Eu tinha cinco anos. Minha mãe, 29. Andávamos de mãos dadas no condomínio em que vivíamos, quando nos deparamos com duas irmãzinhas lindas, de cachos dourados e olhos claros, brincando no parquinho. Muito simpáticas, acolheram-me de imediato e ali teve início nossa amizade. A Lucie tinha quatro anos e a Julie tinha três.
A mãe delas, a Narli, era uma moça linda de 25 anos de idade. Assim como minha mãe, enfrentava o desafio de cuidar de seus rebentos com pouca ou nenhuma ajuda do pai. Claro que suprir as necessidades de duas é mais difícil do que de uma. Por isso a Narli trabalhava demais. Muitas vezes, as meninas ficavam lá em casa, enquanto a Narli fazia horas extras. Para nós, claro, era uma festa.
Minha mãe e a Narli logo se tornaram melhores amigas, irmãs, inseparáveis. Trabalharam na mesma empresa, deram força uma à outra, dividiram confidências, enxugaram lágrimas e deram muitas risadas juntas. Anos depois, a Narli teve mais uma menina, a Dani, e escolheu minha mãe para ser sua madrinha.
Com o passar do tempo, muita coisa aconteceu. Meu irmão nasceu, minha mãe casou e se separou, a Narli mudou de cidade mais de uma vez, a Julie teve uma menina, depois um menino, e mais uma menina. A Lucie teve uma menina também. E a Dani, há cerca de uma semana, deu à luz um garotinho lindo. Eu e o Dé compramos nossa casa e fomos morar juntos.
Cada uma das pessoas envolvidas nessa história vivenciou seus próprios dramas particulares. Todos nós sofremos revezes da vida que, em diversas situações, afastaram nossos caminhos.
Mas a amizade entre minha mãe e a Narli é daquelas que sobrevive ao tempo, à distância. E elas sempre se mantiveram próximas, de alguma maneira. Há uns dois meses, a Narli mandou um e-mail à minha mãe falando exatamente disso: do quanto era importante saber que, mesmo quando passavam algum tempo sem ter contato, a amizade delas continuava existindo, firme e forte.

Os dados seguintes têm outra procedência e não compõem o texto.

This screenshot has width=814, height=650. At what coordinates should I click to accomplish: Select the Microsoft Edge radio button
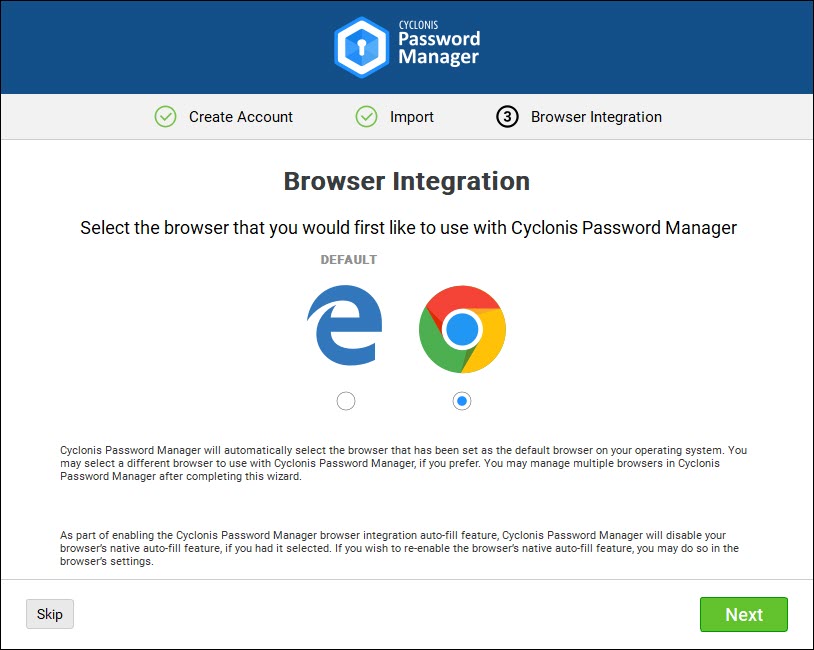346,401
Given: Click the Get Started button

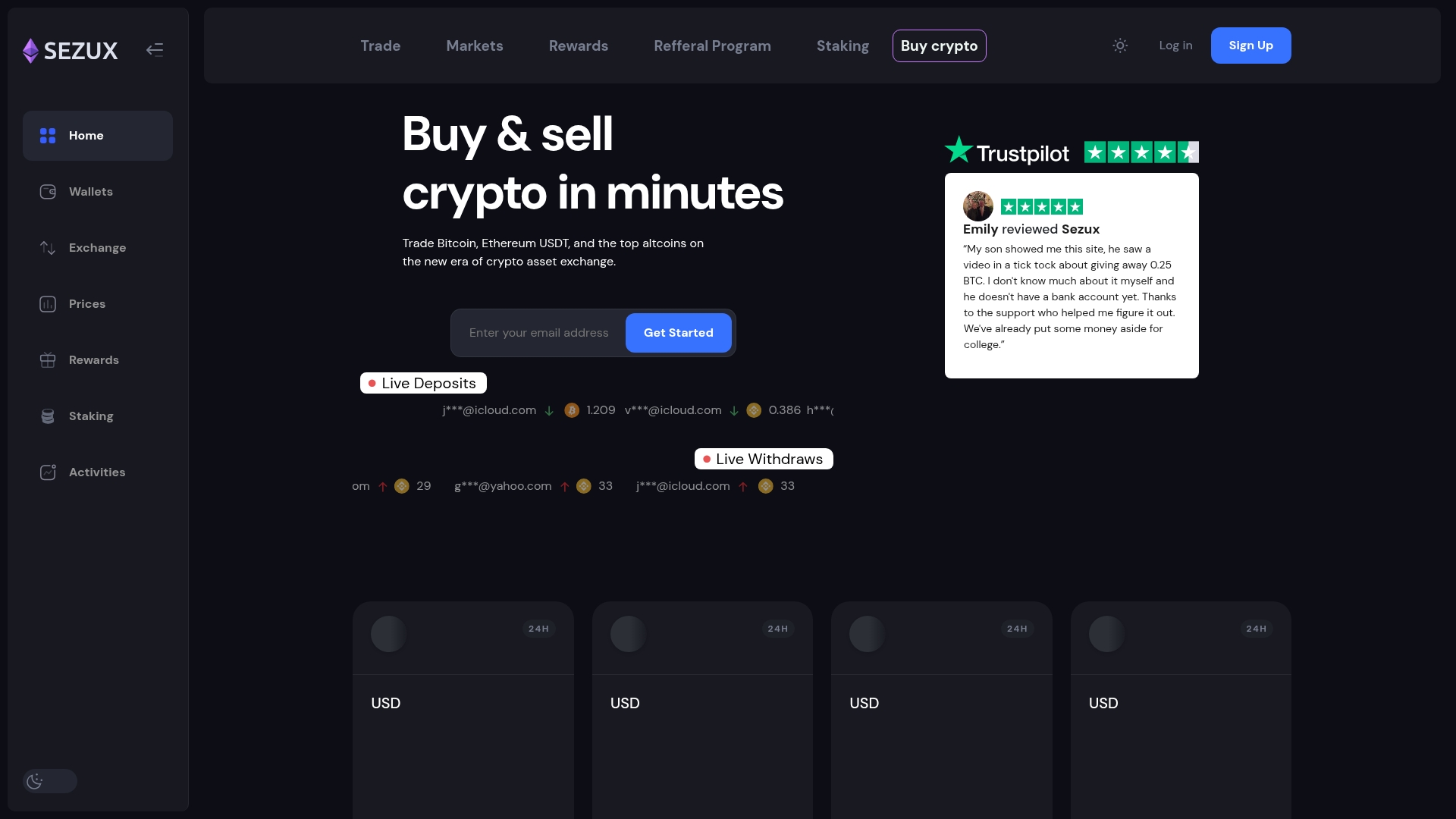Looking at the screenshot, I should tap(678, 333).
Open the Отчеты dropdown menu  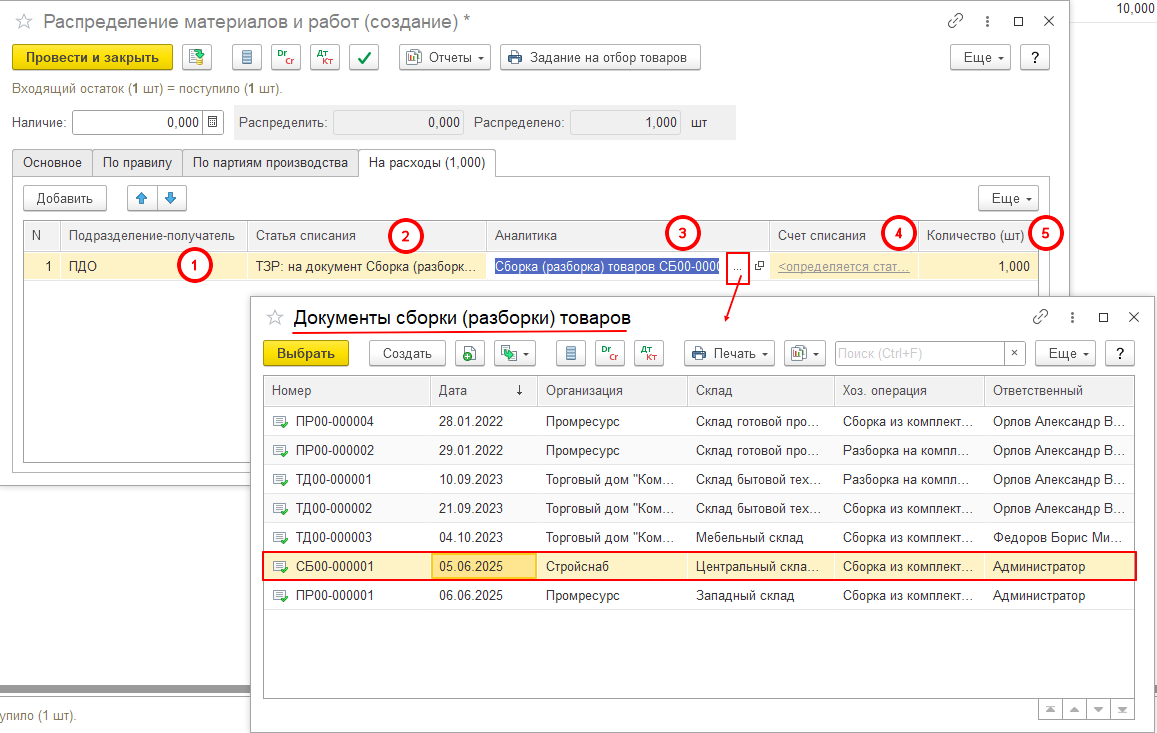(445, 58)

Há cerca de um ano, a Narli se encontrava numa situação do tipo que costumamos classificar como “o fundo do poço”. Numa depressão profunda, desejando morrer, sem forças para dar um passo adiante. Minha mãe se fez presente e almejou ardentemente rever na amiga a figura batalhadora, alegre e cheia de vida de tempos atrás.
E ela ressurgiu. Redescobriu a vontade de viver. Reconciliou-se com as filhas amadas, fortaleceu os laços com os netos tão queridos. Atrevo-me a dizer que rejuvenesceu. Superou os medos, os traumas, os dramas. Passou a enxergar em cada instante uma oportunidade de ser e fazer feliz. Em suas palavras, refletia um amor imensurável pela família, por Deus e pela vida com que Ele a presenteou.
Impossível não fazer referência à famosa ave mitológica que renasce das cinzas, como lembrou sua primogênita Lucie, hoje, ao lado do caixão da mãe. “Minha mãe é como a Fênix”. Aos 48 anos, nossa querida Narli deixou nosso plano material, levada por uma fatalidade tão difícil de entender quanto de aceitar.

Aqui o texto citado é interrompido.